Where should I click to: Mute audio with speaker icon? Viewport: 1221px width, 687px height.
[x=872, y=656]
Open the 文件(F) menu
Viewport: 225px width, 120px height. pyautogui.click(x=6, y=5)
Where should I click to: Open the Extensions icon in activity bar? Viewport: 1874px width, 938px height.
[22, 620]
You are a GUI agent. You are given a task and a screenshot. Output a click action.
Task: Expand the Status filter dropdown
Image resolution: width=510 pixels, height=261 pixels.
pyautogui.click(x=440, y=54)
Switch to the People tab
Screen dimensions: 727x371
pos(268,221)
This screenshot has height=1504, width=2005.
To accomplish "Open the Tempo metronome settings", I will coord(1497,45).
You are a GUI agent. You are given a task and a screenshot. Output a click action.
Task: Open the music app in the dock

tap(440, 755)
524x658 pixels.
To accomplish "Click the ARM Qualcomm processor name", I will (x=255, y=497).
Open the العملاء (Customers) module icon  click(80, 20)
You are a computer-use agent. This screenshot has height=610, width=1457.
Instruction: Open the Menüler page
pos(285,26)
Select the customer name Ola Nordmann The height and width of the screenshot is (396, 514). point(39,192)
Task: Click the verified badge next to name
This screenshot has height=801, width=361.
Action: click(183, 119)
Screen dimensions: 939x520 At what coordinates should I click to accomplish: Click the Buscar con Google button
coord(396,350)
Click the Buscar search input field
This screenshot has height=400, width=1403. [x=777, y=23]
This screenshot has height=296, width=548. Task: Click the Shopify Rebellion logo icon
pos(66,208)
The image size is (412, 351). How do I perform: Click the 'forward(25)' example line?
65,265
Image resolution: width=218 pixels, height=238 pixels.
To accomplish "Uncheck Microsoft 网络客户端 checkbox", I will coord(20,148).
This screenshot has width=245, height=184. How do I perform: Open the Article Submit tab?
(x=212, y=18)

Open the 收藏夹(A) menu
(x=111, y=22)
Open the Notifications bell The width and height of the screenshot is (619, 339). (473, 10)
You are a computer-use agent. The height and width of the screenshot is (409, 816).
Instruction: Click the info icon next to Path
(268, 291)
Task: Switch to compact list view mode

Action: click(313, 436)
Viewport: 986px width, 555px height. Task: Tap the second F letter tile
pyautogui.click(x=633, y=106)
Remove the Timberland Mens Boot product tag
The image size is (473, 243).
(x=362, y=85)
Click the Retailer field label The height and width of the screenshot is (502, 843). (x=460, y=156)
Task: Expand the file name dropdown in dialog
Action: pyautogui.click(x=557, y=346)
-------------------------
Copy out every one of the entries above word for word.

Where should I click to: Mute audio with speaker icon? Viewport: 1221px width, 687px height.
[x=872, y=656]
Open the 文件(F) menu
Viewport: 225px width, 120px height. pyautogui.click(x=6, y=5)
Where should I click to: Open the Extensions icon in activity bar? Viewport: 1874px width, 938px height.
[22, 620]
You are a GUI agent. You are given a task and a screenshot. Output a click action.
Task: Expand the Status filter dropdown
Image resolution: width=510 pixels, height=261 pixels.
pyautogui.click(x=440, y=54)
Switch to the People tab
Screen dimensions: 727x371
pos(268,221)
This screenshot has height=1504, width=2005.
To accomplish "Open the Tempo metronome settings", I will coord(1497,45).
You are a GUI agent. You are given a task and a screenshot. Output a click action.
Task: Open the music app in the dock

tap(440, 755)
524x658 pixels.
To accomplish "Click the ARM Qualcomm processor name", I will (x=255, y=497).
Open the العملاء (Customers) module icon  click(80, 20)
You are a computer-use agent. This screenshot has height=610, width=1457.
Instruction: Open the Menüler page
pos(285,26)
Select the customer name Ola Nordmann The height and width of the screenshot is (396, 514). point(39,192)
Task: Click the verified badge next to name
This screenshot has height=801, width=361.
Action: click(183, 119)
Screen dimensions: 939x520 At what coordinates should I click to accomplish: Click the Buscar con Google button
coord(396,350)
Click the Buscar search input field
This screenshot has height=400, width=1403. [x=777, y=23]
This screenshot has height=296, width=548. Task: Click the Shopify Rebellion logo icon
pos(66,208)
The image size is (412, 351). How do I perform: Click the 'forward(25)' example line?
65,265
Image resolution: width=218 pixels, height=238 pixels.
To accomplish "Uncheck Microsoft 网络客户端 checkbox", I will coord(20,148).
This screenshot has width=245, height=184. How do I perform: Open the Article Submit tab?
(x=212, y=18)

Open the 收藏夹(A) menu
(x=111, y=22)
Open the Notifications bell The width and height of the screenshot is (619, 339). (473, 10)
You are a computer-use agent. The height and width of the screenshot is (409, 816).
Instruction: Click the info icon next to Path
(268, 291)
Task: Switch to compact list view mode

Action: click(313, 436)
Viewport: 986px width, 555px height. Task: Tap the second F letter tile
pyautogui.click(x=633, y=106)
Remove the Timberland Mens Boot product tag
The image size is (473, 243).
(x=362, y=85)
Click the Retailer field label The height and width of the screenshot is (502, 843). (x=460, y=156)
Task: Expand the file name dropdown in dialog
Action: pyautogui.click(x=557, y=346)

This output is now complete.